Trotz der Eurokrise hat die Spendenbereitschaft der Deutschen bisher noch nicht nachgelassen, angesichts der Not in der Welt. Das wurde heute auf der Jahresbilanz der Deutschen Welthungerhilfe bekannt. Die Schattenseite: Immer mehr Menschen sind auf Unterstützung angewiesen.

Von Dieter Nürnberger | 26.06.2012
    Zum Beispiel Afrika. Der Kontinent war im nunmehr 50-jährigen Bestehen der Deutschen Welthungerhilfe stets ein Arbeitsschwerpunkt. Und doch gibt es immer wieder Situationen, in denen selbst die couragierten Helfer hilflos sind, obwohl sie vor Ort das Überleben von Hunderttausenden zumindest sichern können. Am Horn von Afrika wurde 2011 die schlimmste Dürre seit 60 Jahren registriert, diese auch humanitäre Katastrophe wurde durch Flüchtlingsströme aus dem politisch instabilen Somalia verstärkt. In den Nachbarstaaten Äthiopien und Kenia entstanden riesige Aufnahmelager. Bärbel Dieckmann, die Präsidentin der Welthungerhilfe.

    "Es war fast keine Frau, mit der wir gesprochen haben, die nicht ein oder zwei Kinder auf der Flucht verloren hat, die gestorben sind, viele Frauen, die vergewaltigt worden sind auf der Flucht und die dann in ein Lager kommen, wo ich das erste Mal so ein Stück Hilflosigkeit auch gespürt habe, wie man damit eigentlich umgeht. Wo sie glücklich sind, dass sie angekommen sind, wo es eine Grundnahrungsversorgung gibt, wo es medizinische Versorgung gibt. Wir haben Krankenstationen dort besucht, wo man schätzt, ein Kind ist zwei Jahre alt und der Arzt sagt, es ist sechs Jahre alt."

    Noch immer sind hier rund 1,5 Millionen Menschen auf der Flucht oder sie konnten noch nach Hause zurückkehren.
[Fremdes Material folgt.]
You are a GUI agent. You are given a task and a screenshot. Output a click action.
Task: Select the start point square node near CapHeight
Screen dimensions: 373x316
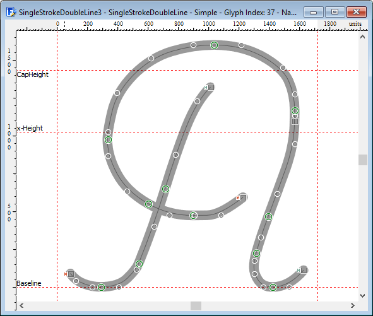pyautogui.click(x=211, y=87)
In Ostafrika habe die internationale Hilfe zu schleppend eingesetzt, sagt Bärbel Dieckmann, hieraus müsse die Weltgemeinschaft lernen, denn derzeit gebe es beispielsweise in der Sahelzone ähnliche Entwicklungen. Zwar sei eine Hungernot bislang vermeiden worden, doch von Entwarnung für rund 8 Millionen Betroffene könne noch keine Rede sein.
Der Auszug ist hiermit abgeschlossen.